Laser line scanning thermography for surface breaking crack detection : modeling and experimental study

Abstract

Crack detection in metallic samples at high surface temperature, hostile and hazardous environments, etc. is a challenging situation in any manufacturing industries. Most of the present NDE methods are suitable only for lower surface temperatures, especially at room temperature. In this situation, we need a fast and non-contact NDT method which can be applied even in high sample surface temperature. Laser thermography is one of the techniques having a high potential in non-contact inspection. As a preliminary investigation, in this article, we have studied the potentiality of laser line thermography in crack detection at room temperature. In laser line thermography, a continuous wave (CW) laser is used to generate a laser line, which in turn is used to scan the metal surface.

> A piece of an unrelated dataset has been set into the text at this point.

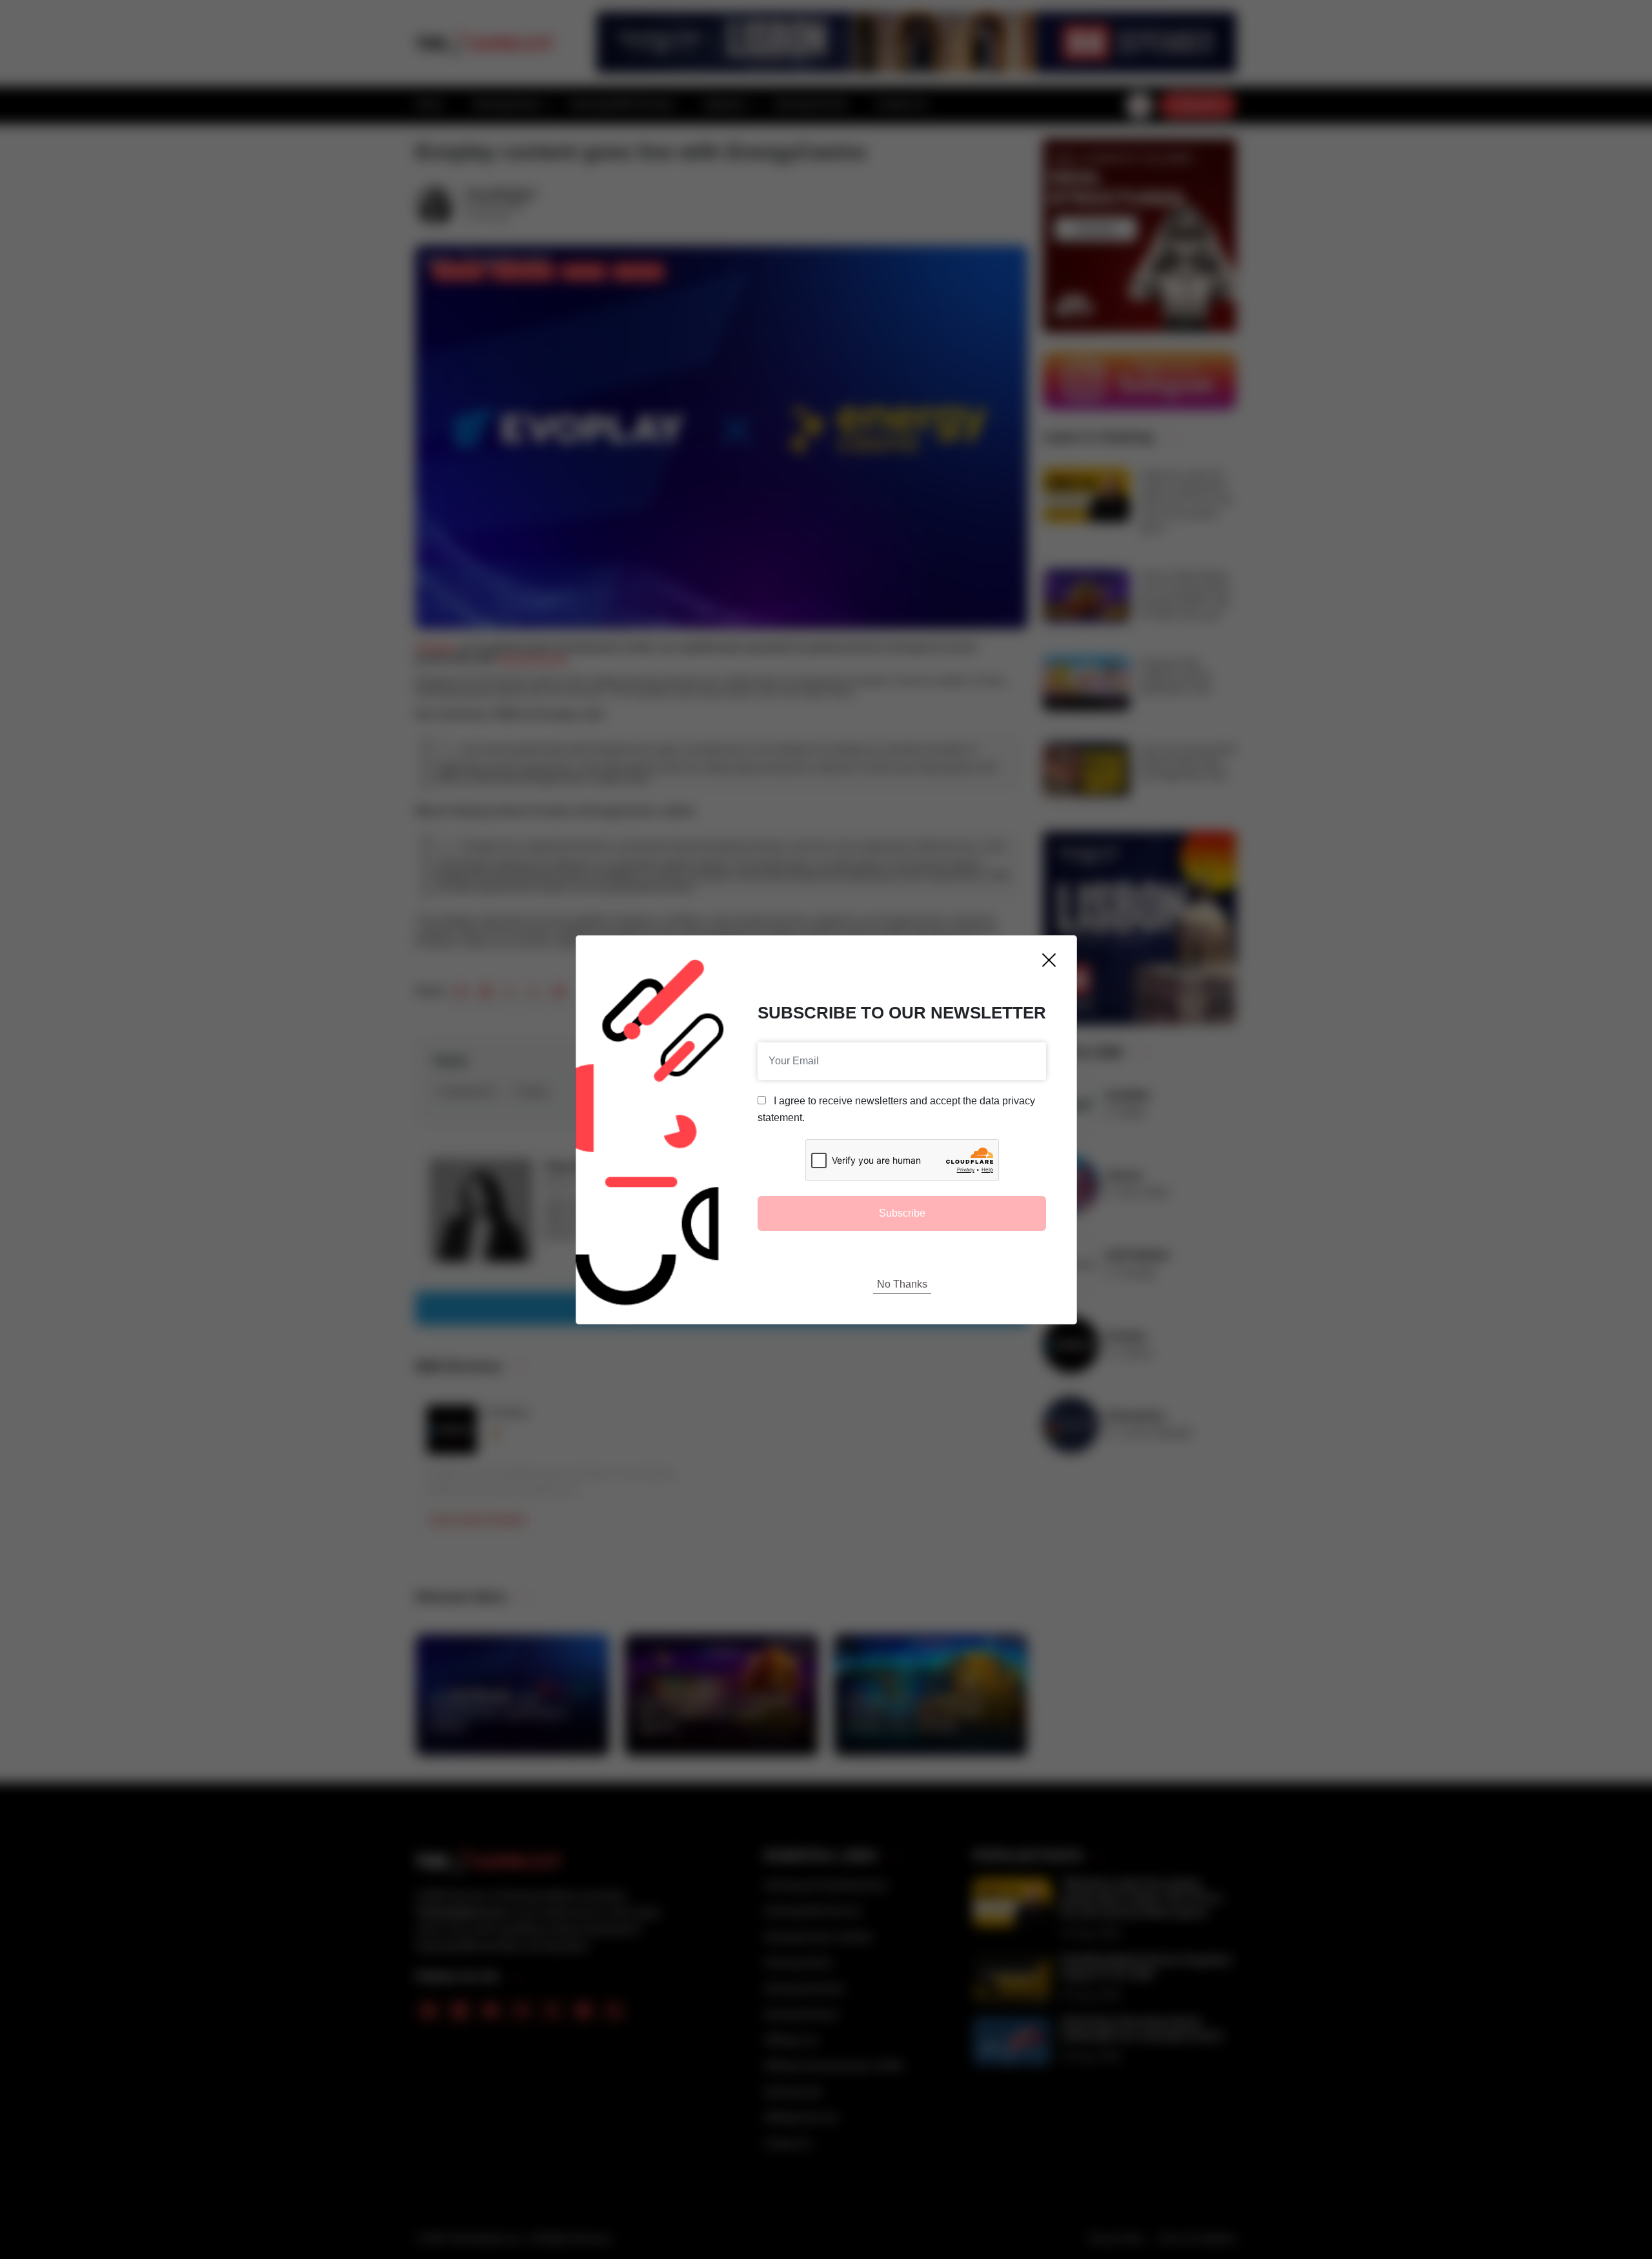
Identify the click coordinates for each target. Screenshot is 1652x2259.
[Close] (1049, 960)
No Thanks (902, 1284)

The heat distribution over the sample surface is recorded by an infrared thermal (IR) camera. Two different approaches are reported in this work. Firstly, a stationary laser line source and its interaction with cracks; secondly, moving laser line source scanning over a surface with crack. When the distance between crack centre to laser line centre increases, crack detectability will decrease; and when laser power increases, crack detectability will increase. A dedicated image processing algorithm was developed to improve the detectability of the cracks. To understand the heat transfer phenomenon, a simplified 3D model for laser thermography was developed for the heat distribution during laser heating and was validated with experimental results. Defects were incorporated as a thermally thin resistive layer (TTRL) in numerical modeling, and the effect of TTRL in heat conduction is compared with experimental results.